Data centers play a pivotal role in any firm's operations, whether they serve internal users or external clients. They are evolving all the time, becoming more complex while relentlessly generating larger and larger amounts of data.
In order to adhere to the principle of 'always up, always on' which has become synomous with cloud computing, and which is increasingly being demanded of the IT industry in general, the data center simply has to be operational and reliable around the clock.
The conventional way of monitoring such centers often results in a reactive approach to problem solving. It creates a multitude of alerts arriving at all times of day and night, putting severe pressure on the IT department.
What is necessary is a holistic, pro-active approach that will result in less disruptions, quicker resolution, and increased efficiency. This can only be achieved via increasingly automating routine tasks. Fortunately systems such as SAP ITOA (SAP IT Operations Analytics) and CHEF can be extremely useful in this regard.
For digital businesses it is imperative to reduce costs and manage growth. A 2016 study from Ponemon Institute has calculated that the average cost of an outage in a data center amounts to nearly $740.000, which translates to $7.900 per minute.
Automation improves efficiency and accountability and make results more predictable, while at the same time reducing variability, cost and risk. The problem is that until now, control measures have been largely deterministic instead of systematic.
Gartner's research VP, Milind Govekar, said most IT companies currently use scripting to automate certain tasks. What one ends up with in this way, he added, are "disconnected islands of automation".
Scripting, he continued, also strengthens a 'hero culture' in IT: an employee solves a specific problem by writing configuration code or scripts to automate that part of the whole, but when he or she leaves no record exists of such a script.
The right way to automate things
Govekar is of the opinion that the process of automating a center should start by taking stock of all current processes that have already been automated, and how it was done.
The next step should be to confront cultural resistance in the IT department. Many IT employees will see automating current systems as a way to eventually make them redundant.
The solution is to appoint a single manager who is in charge of automating processes, who can motivate IT staff and make them understand that this will simply rid them of mundane tasks, allowing more time for high-level work.

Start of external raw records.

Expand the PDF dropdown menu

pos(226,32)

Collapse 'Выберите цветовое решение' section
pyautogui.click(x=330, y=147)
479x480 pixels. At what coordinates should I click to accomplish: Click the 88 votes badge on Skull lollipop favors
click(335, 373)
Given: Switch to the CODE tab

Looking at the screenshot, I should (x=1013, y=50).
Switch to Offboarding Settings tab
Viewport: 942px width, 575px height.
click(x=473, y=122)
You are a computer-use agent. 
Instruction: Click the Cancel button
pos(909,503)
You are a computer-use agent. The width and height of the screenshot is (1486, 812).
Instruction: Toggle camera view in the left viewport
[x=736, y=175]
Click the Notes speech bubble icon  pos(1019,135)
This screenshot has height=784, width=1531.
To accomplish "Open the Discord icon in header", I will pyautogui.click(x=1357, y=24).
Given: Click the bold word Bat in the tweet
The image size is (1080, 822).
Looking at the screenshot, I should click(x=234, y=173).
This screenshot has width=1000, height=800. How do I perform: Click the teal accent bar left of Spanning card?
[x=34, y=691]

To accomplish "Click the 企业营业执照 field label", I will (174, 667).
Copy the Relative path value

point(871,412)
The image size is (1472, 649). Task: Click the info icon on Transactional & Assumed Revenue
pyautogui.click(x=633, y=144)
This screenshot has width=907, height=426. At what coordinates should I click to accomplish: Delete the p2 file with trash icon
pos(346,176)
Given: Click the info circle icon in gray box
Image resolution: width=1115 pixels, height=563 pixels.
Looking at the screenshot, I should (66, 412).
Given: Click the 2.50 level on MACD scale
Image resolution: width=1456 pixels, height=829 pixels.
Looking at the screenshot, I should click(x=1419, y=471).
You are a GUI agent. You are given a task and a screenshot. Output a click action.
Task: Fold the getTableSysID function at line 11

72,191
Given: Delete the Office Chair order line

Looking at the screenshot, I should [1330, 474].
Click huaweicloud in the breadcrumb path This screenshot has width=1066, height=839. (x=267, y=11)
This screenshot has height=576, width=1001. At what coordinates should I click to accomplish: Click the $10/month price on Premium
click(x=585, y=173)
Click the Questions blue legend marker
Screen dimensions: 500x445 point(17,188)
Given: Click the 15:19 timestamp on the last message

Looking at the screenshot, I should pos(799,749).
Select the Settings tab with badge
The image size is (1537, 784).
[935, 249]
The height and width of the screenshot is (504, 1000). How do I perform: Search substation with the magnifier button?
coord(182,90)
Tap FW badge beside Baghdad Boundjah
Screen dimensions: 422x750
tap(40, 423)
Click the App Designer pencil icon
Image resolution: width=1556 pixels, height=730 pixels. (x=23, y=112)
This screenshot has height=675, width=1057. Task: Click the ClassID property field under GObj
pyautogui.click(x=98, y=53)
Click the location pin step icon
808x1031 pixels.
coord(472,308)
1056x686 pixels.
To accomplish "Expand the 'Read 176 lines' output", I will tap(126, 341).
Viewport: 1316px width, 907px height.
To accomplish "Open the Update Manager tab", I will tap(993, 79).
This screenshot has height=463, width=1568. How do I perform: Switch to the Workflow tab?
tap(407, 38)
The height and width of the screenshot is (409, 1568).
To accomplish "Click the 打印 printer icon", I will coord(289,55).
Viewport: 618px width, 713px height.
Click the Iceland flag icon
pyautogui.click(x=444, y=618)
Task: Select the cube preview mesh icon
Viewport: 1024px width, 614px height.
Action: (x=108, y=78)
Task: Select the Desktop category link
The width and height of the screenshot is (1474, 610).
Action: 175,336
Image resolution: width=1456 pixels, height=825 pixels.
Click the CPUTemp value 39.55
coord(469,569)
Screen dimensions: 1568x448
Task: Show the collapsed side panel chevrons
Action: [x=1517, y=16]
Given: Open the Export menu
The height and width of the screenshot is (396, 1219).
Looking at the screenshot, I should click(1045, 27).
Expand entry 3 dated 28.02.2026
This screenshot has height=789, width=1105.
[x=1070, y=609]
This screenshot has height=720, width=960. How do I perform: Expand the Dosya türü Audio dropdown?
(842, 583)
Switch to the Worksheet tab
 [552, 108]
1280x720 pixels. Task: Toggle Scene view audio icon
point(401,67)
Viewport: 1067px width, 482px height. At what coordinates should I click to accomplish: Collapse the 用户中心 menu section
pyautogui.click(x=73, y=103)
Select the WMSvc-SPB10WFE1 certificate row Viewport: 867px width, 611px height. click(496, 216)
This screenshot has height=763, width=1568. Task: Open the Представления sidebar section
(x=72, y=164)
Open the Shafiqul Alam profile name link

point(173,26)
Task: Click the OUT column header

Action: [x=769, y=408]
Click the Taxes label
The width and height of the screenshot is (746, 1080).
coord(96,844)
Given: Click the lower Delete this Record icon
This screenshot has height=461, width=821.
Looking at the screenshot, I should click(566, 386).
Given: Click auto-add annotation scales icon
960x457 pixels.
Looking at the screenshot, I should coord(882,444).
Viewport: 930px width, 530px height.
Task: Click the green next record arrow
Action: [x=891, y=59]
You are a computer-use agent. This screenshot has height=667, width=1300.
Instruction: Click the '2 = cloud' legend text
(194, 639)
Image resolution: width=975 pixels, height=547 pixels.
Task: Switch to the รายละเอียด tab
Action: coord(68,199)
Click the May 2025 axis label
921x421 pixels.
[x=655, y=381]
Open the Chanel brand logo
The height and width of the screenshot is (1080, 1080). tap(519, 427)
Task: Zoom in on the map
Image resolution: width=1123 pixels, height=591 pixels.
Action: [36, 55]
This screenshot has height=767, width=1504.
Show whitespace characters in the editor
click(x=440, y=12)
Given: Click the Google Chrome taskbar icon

Systems to speed up and improve the process
A system such as SAP ITOA can, for example, predict when disk space is likely to run out. It can then add more space from a shared pool - and when usage drops again, it can return that disk space back to the pool. This can be done without the involvement of any IT personnel.
This system can also be applied in conjunction with e.g. SAP Predictive Analytics or CHEF to take any IT department to a totally new level.